In effect, soldiers offer much-needed assurance that old-fashioned values still survive, even if confined to a small and unrepresentative segment of American society. Rather than Everyman, today's warrior has ascended to the status of icon, deemed morally superior to the nation for which he or she fights, the repository of virtues that prop up, however precariously, the nation's increasingly sketchy claim to singularity.

Politically, therefore, "supporting the troops" has become a categorical imperative across the political spectrum. In theory, such support might find expression in a determination to protect those troops from abuse, and so translate into wariness about committing soldiers to unnecessary or unnecessarily costly wars. In practice, however, "supporting the troops" has found expression in an insistence upon providing the Pentagon with open-ended drawing rights on the nation's treasury, thereby creating massive barriers to any proposal to affect more than symbolic reductions in military spending. 

Misremembered History: The duopoly of American politics no longer allows for a principled anti-interventionist position. Both parties are war parties. They differ mainly in the rationale they devise to argue for interventionism. The Republicans tout liberty; the Democrats emphasize human rights. The results tend to be the same: a penchant for activism that sustains a never-ending demand for high levels of military outlays.

American politics once nourished a lively anti-interventionist tradition. Leading proponents included luminaries such as George Washington and John Quincy Adams. That tradition found its basis not in principled pacifism, a position that has never attracted widespread support in this country, but in pragmatic realism. What happened to that realist tradition? Simply put, World War II killed it – or at least discredited it.  In the intense and divisive debate that occurred in 1939-1941, the anti-interventionists lost, their cause thereafter tarred with the label "isolationism." 
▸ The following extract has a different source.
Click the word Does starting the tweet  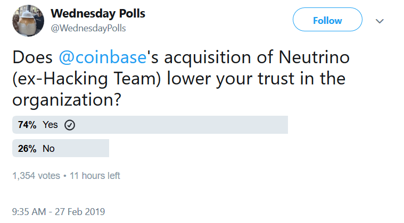(x=32, y=57)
The passage of time has transformed World War II from a massive tragedy into a morality tale, one that casts opponents of intervention as blackguards. Whether explicitly or implicitly, the debate over how the United States should respond to some ostensible threat – Iraq in 2003, Iran today – replays the debate finally ended by the events of December 7, 1941. To express skepticism about the necessity and prudence of using military power is to invite the charge of being an appeaser or an isolationist. Few politicians or individuals aspiring to power will risk the consequences of being tagged with that label. 
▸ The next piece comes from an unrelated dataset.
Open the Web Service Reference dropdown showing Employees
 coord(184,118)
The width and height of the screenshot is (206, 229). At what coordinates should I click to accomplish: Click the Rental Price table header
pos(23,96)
In this sense, American politics remains stuck in the 1930s – always discovering a new Hitler, always privileging Churchillian rhetoric – even though the circumstances in which we live today bear scant resemblance to that earlier time. There was only one Hitler and he's long dead. As for Churchill, his achievements and legacy are far more mixed than his battalions of defenders are willing to acknowledge.  And if any one figure deserves particular credit for demolishing Hitler's Reich and winning World War II, it's Josef Stalin, a dictator as vile and murderous as Hitler himself. 

Until Americans accept these facts, until they come to a more nuanced view of World War II that takes fully into account the political and moral implications of the US alliance with the Soviet Union and the US campaign of obliteration bombing directed against Germany and Japan, the mythic version of "the Good War" will continue to provide glib justifications for continuing to dodge that perennial question: How much is enough?

Like concentric security barriers arrayed around the Pentagon, these four factors – institutional self-interest, strategic inertia, cultural dissonance, and misremembered history – insulate the military budget from serious scrutiny. For advocates of a militarized approach to policy, they provide invaluable assets, to be defended at all costs.